_Exercises_:
1. In the forum thread about a possible hard drive crash, which directory does dicko suggest checking first?
2. Carry on the forum thread about a possible hard drive crash from its last post.

_Provided text_:
Double checking on possible hard drive crash

johnjces · July 22, 2016, 6:06pm

Good day!

Early this AM at 0100, 0200 and again at 0300, my system emailed me storage alerts advising that sda2 was 67, 86 and then 96 percent full. Filled pretty quickly! When I logged in via the web GUI, I had a whoops that stated

file_put_contents(): Only 0 of 189 bytes written, possibly out of free disk space

obviously.

I forced an fsck and and no help.

Logging into the CLI, I see a lot of errors in . file_put_contents/var/www/html/admin/libraries/utility.functions.php151

I am pretty certain the drive failed. It still boots but I am not really certain where or how to check and see what actually occurred. FULL log just dies at 0326 hours.

Just asking for confirmation that my drive crashed and any hints to double check or see what file may have filled up. Would love to try and get one more real recent backup… Glad I have a fairly recent backup, however.

Thanks for any tips.

John

dicko · July 22, 2016, 6:37pm

No reason to suspect your hardware , I would look first in the /var/log/asterisk directory.

johnjces · July 22, 2016, 7:05pm

Thanks Dicko! I have rummaged around that entire directory, unmounted sda2, tried an fsck it says;

“The superblock could not be read or does not describe a correct ext2 filesystem. If the device is valid and…” more info.

Should it not be a screwed up partition, which I believe it is, do you have a specific file or directory I should look under?

Thanks for the help.

John

johnjces · July 22, 2016, 7:07pm

Also used du to and find to search for huge files and found nothing out of the ordinary or “too huge”.

_Entries_:
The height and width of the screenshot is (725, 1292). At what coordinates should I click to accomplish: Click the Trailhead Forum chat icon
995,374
--
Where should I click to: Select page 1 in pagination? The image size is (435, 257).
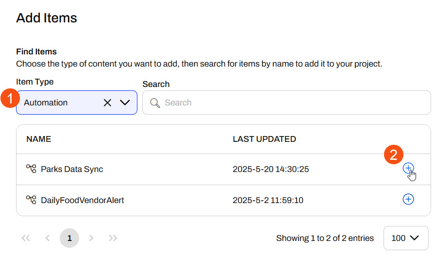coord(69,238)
* * *
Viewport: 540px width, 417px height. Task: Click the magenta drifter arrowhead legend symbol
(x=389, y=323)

_Replies_:
1. The /var/log/asterisk directory.

2.
dicko · July 22, 2016, 7:12pm

Well, that DOES suggest a hardware problem. I would replace it and restore your last good backup.

cynjut · July 22, 2016, 7:12pm

The place to check for hardware failures would be /var/log/messages.

If this isn’t a software bug or bad spot on the drive crashing something, the /var/log/messages file should tell you what’s what with your hardware.

If I was a betting man, I’d guess that you’ve got hundreds of core dumps somewhere.

johnjces · July 22, 2016, 7:20pm

Thanks you two! I overlooked the messages file and it is 69,600,468,000 bytes in size! Taking a while to view it. The prior rotation was big compared to the others and a lot of loop exceptions.

Anxious to view the current log!

JJ

cynjut · July 22, 2016, 7:23pm

As they say over in Council Bluffs - “Winner, winner, chicken dinner.”

dicko · July 22, 2016, 7:23pm

No need to wait,

tailf /var/log/messages

johnjces · July 22, 2016, 7:52pm

Ya know, one of these days I will remember the tail commands as I did get tired of waiting. I deleted that gigabyte messages file, touched it, gave it the proper permissions, did another fsck and I am back up and running.

In the messages file I found a million:

Jul 2 03:09:59 jcits kernel: ACPI Exception: AE_AML_INFINITE_LOOP, while evaluating GPE method [L00] (20090903/evgpe-568)
Jul 2 03:10:01 jcits kernel: ACPI Error (psparse-0537): Method parse/execution failed [_SB.PCI0.LPC_.SMBR] (Node f70526e0), AE_AML_INFINITE_LOOP
Jul 2 03:10:01 jcits kernel: ACPI Error (psparse-0537): Method parse/execution failed [_SB_.PCI0.LPC_.INIT] (Node f70526f8), AE_AML_INFINITE_LOOP
Jul 2 03:10:01 jcits kernel: ACPI Error (psparse-0537): Method parse/execution failed [_GPE._L00] (Node f704a938), AE_AML_INFINITE_LOOP
Jul 2 03:10:01 jcits kernel: ACPI Exception: AE_AML_INFINITE_LOOP, while evaluating GPE method [_L00] (20090903/evgpe-568)

and in my web gui I see a critical error, 9 hours ago of

Cron manager encountered 1 Errors
The following commands failed with the listed error
/var/lib/asterisk/bin/module_admin listonline > /dev/null 2>&1 (1)

So, now I am not 100% certain I have a hard drive issue, BUT, I will get one ready.

Any other thoughts?

and thanks a bunch for your help.

John

Overkill · July 22, 2016, 8:36pm

If your drive failed, you’d likely be unable to boot the OS.

What’s your output on the CLI with this command? It seems more like something overflowed and killed your disk space, like a log file or a voicemail if you don’t have time limits set and the call didn’t properly disconnect or something.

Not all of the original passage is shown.